Dataset entries
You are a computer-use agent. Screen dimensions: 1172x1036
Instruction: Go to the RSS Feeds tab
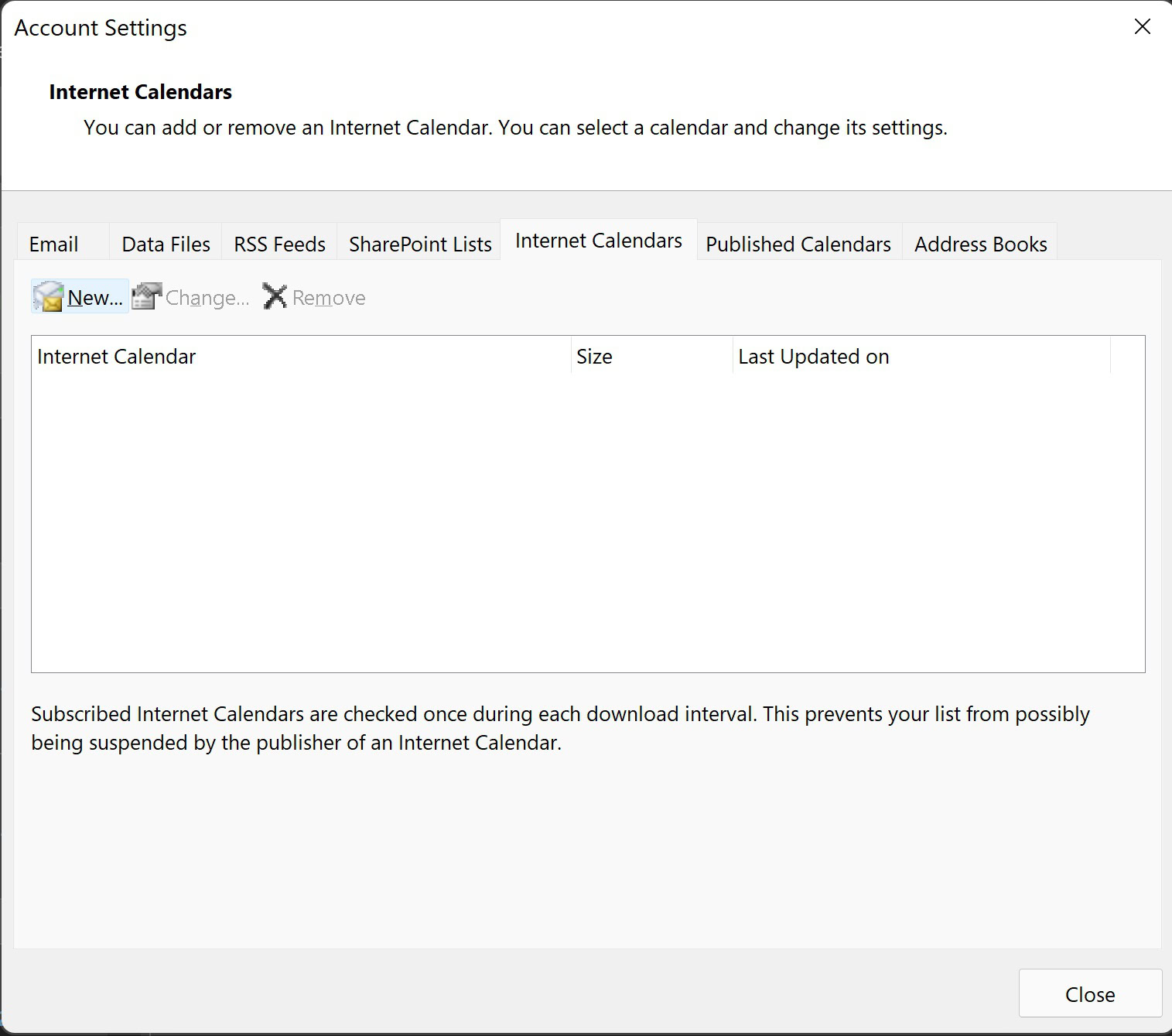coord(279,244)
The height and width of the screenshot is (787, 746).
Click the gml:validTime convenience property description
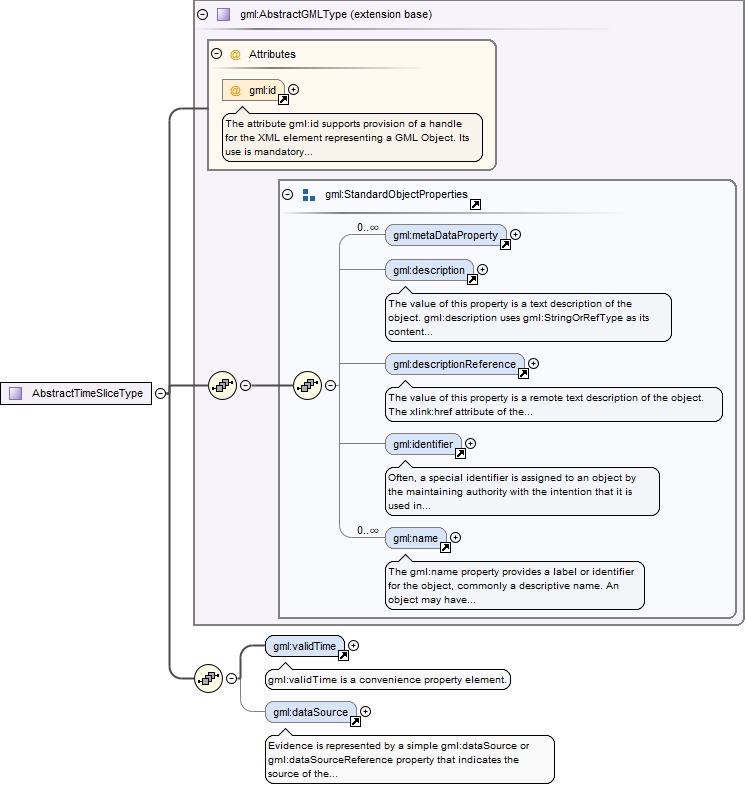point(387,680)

BRIEF> Skip all pictures. Copy exactly the lines from the one containing "Click the gml:validTime" through the end of the records, both ends included.

FINISHED EXERCISE>
Click the gml:validTime convenience property description
point(387,680)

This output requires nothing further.